As NBA has a large fan base in China, they decided to launch their app in China in 2016. The release was extremely successful, with 105k downloads in the first few hours and 11mln users after eight months. While there's no information about specific features, the app was customized to show different player and historical stats, as different players are popular in China compared to the U.S.

According to analysts, NBA overcame the challenge of reaching its target group by partnering with Tencent, leading Internet services provider in China. Please note that one of the main obstacles from successfully launching in the Chinese app market is the lack of centralized process for publishing Android apps. The partnership allowed NBA to reach its potential customer base despite it, and ultimately became the reason for its success.

Additionally, NBA hired China-based editors, which may be another reason why they were successful. While it isn't explicitly stated, according to TechCrunch, hiring local experts can make a difference between success and failure.


Flipboard, which develops the magazine reader app, released a Chinese version of its app in 2012. The international version got blocked in China in 2011. They managed to avoid censorship with the new local app, which was their key goal. Please note that some information on Flipboard comes from a cached version of the 2014 article by Tech in Asia (I can't access it any other way from my location). It was the most recent overview of their beginnings in China. However, I confirmed that they're still working on expanding their presence there, which I will explain below.

It seems that initially, the product wasn't as customized as other examples I provided. While it faced competition from Zaker and Netease Cloud Reader, it's early popularity and success can be attributed to partnerships with two third-party Android shops — Wandoujia and AppChina. In 2017, the company announced that it formed a joint venture with BlueFocus, a Chinese marketing company. They said that they will focus on customizing their product and delivering new advertising solutions. However, the results of this partnership haven't been made public yet.

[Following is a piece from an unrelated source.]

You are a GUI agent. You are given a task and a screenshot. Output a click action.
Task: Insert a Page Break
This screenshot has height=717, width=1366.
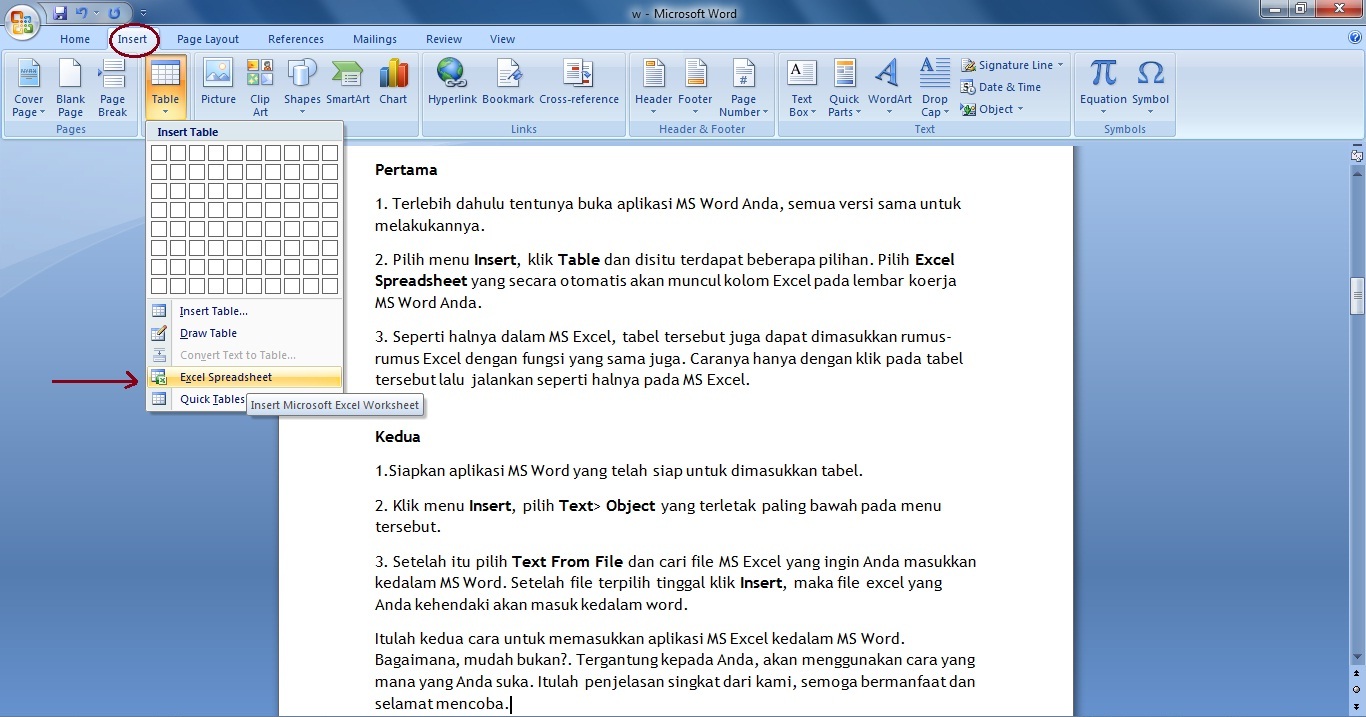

In conclusion, Uber, LinkedIn, Flipboard, NBA, and Evernote are some of the U.S. companies that launched their apps in the Chinese market. The main challenges that they faced include regulatory and censorship issues, fierce competition from local startups, and reaching their target groups despite the lack of centralized process for publishing Android apps. Comprehensive market research, customizing the features of their apps to address the culture gap, and partnerships with local companies are some of the key factors behind their success.